**WHAT NEEDS TO BE DONE**
In the post on full-text search for Agent projects, which of the four Elasticsearch problems does the author say is often underestimated?

**READING PASSAGE**
-- start --

Why I Only Use PostgreSQL For Full-Text Search In Agent Projects

In my previous post about vector search, someone asked me: what about full-text search? Shouldn't we still use Elasticsearch for keyword search in Agent projects?
My answer remains the same: for most Agent projects, I still prioritize PostgreSQL.
This might sound counter-intuitive. After all, when people talk about full-text search, the first thing that comes to mind is Elasticsearch, and PostgreSQL's FTS is often seen as a “good-enough but not professional” secondary feature.
But in my view, while this judgment might hold for traditional search engine scenarios, the conclusion is often reversed when it comes to Agent projects.
Because full-text search in Agent projects is not the same problem as building a site search engine.
What Do We Really Need To Solve In The Agent Era?
Before jumping into BM25, inverted indexes, and tokenizers, let's step back and look at the real requirements in Agent projects.
1. The search target isn't a static document collection
Agents typically need to search more than just product documentation.
They might need to search across:
- User-uploaded PDFs, Markdown, web snapshots
- Conversation history
- Long-term memory
- Todos, task states, tool execution logs
- Structured and semi-structured fields from business systems
These data have several characteristics:
- Frequently updated
- Complex permission boundaries
- Strongly coupled with business master data
- Need to stay synchronized with transaction consistency
This is a completely different problem from “offline sync documents to ES every day and serve search pages”.
2. Agent search almost always includes filtering conditions
Traditional search often looks like:
Find the top 10 most relevant documents across all documents matching my query.
Agent search looks more like:
Within “the knowledge base this user has access to”, filter by last 30 days, filter by workspace, filter by document type, filter by project ID, then find the most relevant results matching the query.
In other words, full-text search in Agent scenarios is naturally:
|
|
In this case, filtering and sorting aren't two separate logic steps in two different systems — they should be two parts of the same execution path.
3. Agents fear consistency problems more than they fear not squeezing out every last QPS
What really hurts in Agent projects isn't “queries being 20% slower”, it's:
- User just uploaded a document and can't find it
- Database deleted a record but ES still has stale dirty data
- Permissions were revoked but search results still leak
- Business table updated title/state/ownership but search index isn't in sync
In these systems, consistency, simpler architecture, and lower operations overhead are usually more important than the theoretical peak performance of a dedicated search system.
Why I Don't Prioritize Elasticsearch
Let me be clear: I'm not saying Elasticsearch is bad.
Elasticsearch is still excellent for these scenarios:
- Massive-scale public search sites
- Log search and observability
- Complex aggregations and analytics
- Mature search teams already have extensive experience with it
But for most Agent projects, it has four practical problems.
| Problem | Specific Impact in Agent Projects |
|---|---|
| Dual-write & Synchronization | Master data in PostgreSQL, search in ES — naturally requires CDC, async sync, retries, and replay |
| Consistency Complexity | You have to consider latency and stale reads for inserts, deletes, permission changes, and rebuilds |
| Filtering Logic Split | Business conditions split between DB and ES — final logic can drift |
| High Operations Cost | One extra cluster, one extra backup, one extra monitoring, one extra round of performance tuning |
The first point is often underestimated.

-- end --

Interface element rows
-- start --

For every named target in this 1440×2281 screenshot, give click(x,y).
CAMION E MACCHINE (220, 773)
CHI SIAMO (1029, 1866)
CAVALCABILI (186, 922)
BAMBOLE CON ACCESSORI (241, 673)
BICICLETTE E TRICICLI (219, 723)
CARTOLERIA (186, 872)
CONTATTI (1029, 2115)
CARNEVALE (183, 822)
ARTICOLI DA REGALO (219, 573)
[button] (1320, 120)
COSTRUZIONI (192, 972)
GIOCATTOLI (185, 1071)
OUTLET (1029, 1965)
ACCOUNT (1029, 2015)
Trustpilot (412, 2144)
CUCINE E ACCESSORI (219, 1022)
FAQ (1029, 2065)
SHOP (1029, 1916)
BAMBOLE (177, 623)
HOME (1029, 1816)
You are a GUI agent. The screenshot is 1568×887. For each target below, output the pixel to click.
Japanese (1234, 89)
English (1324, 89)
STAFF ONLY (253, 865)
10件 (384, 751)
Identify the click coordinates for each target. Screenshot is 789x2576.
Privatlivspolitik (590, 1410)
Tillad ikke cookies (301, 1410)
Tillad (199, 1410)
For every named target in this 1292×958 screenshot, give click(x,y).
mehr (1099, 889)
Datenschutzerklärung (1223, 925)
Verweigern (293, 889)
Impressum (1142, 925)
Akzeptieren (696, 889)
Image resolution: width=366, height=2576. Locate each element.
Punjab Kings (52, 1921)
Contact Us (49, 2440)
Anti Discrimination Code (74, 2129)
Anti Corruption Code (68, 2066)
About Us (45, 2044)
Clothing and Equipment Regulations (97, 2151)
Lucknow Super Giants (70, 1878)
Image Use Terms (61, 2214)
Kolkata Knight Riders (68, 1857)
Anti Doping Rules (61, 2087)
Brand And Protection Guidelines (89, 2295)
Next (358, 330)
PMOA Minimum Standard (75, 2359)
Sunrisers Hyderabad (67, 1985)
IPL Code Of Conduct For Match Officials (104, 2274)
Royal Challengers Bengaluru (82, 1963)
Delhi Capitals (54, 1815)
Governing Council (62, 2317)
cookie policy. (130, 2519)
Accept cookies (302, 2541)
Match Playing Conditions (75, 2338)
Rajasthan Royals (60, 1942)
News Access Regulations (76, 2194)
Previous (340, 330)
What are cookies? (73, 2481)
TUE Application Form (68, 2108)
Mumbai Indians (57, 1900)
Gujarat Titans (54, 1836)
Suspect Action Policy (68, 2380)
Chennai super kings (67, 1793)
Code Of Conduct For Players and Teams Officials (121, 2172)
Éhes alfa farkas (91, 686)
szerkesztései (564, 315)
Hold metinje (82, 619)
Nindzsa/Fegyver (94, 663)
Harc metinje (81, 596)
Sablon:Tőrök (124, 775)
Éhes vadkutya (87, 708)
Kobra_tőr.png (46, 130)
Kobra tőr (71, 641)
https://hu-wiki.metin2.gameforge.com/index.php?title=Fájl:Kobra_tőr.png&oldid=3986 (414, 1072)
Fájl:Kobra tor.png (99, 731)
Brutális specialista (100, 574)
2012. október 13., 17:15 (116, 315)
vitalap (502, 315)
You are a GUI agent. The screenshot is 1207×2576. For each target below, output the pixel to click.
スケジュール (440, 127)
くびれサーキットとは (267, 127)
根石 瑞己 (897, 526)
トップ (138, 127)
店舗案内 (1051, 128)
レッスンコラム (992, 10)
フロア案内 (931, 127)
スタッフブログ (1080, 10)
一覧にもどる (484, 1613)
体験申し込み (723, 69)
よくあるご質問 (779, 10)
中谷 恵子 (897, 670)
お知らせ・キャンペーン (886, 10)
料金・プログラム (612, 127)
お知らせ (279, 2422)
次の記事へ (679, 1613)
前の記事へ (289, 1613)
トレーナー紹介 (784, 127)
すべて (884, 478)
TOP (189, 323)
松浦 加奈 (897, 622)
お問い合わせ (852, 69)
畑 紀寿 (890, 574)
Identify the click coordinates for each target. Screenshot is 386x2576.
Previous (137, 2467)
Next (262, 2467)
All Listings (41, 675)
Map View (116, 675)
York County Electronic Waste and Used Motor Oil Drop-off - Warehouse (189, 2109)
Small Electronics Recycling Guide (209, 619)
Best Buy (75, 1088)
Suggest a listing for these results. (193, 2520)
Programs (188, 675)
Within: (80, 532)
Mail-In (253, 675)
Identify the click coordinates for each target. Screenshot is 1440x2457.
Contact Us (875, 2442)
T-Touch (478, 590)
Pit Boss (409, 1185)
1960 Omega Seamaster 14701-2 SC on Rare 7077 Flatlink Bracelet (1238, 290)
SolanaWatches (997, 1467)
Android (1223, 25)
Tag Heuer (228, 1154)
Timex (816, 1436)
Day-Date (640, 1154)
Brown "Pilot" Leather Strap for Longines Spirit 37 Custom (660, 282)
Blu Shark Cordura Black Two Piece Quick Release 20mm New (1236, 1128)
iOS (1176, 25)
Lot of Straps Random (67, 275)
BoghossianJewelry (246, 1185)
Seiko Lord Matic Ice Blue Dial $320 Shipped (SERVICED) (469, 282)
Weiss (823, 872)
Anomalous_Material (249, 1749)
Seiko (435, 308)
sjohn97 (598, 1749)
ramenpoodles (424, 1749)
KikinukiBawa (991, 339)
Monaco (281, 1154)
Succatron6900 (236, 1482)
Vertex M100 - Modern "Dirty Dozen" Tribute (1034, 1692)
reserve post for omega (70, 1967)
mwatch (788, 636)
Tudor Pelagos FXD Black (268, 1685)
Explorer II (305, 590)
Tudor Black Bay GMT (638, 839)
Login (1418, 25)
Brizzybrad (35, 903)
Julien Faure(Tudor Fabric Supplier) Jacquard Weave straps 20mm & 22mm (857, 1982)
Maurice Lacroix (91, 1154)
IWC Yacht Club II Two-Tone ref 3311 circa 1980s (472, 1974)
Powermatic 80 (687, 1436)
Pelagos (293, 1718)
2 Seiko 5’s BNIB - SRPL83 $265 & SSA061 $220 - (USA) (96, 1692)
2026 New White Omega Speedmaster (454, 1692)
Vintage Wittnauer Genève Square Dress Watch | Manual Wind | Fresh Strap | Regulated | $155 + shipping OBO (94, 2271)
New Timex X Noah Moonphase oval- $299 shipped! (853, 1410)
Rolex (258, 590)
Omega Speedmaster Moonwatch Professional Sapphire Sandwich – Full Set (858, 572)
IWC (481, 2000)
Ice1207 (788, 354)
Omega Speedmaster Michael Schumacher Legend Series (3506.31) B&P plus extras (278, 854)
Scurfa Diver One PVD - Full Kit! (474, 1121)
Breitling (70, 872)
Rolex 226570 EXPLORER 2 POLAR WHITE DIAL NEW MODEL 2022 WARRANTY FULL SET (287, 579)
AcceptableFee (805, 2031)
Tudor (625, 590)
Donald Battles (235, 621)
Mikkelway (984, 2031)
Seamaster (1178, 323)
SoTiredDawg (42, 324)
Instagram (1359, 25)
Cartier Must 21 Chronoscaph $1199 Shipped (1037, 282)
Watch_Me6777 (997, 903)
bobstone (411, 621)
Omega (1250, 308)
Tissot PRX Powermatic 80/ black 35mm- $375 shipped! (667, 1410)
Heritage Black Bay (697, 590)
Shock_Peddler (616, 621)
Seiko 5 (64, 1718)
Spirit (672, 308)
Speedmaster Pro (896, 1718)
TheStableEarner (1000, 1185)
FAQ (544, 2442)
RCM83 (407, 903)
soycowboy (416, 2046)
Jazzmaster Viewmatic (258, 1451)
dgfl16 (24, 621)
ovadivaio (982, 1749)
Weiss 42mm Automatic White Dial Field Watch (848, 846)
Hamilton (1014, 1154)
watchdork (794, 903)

-- end --

**OUTPUT**
Dual-write and synchronization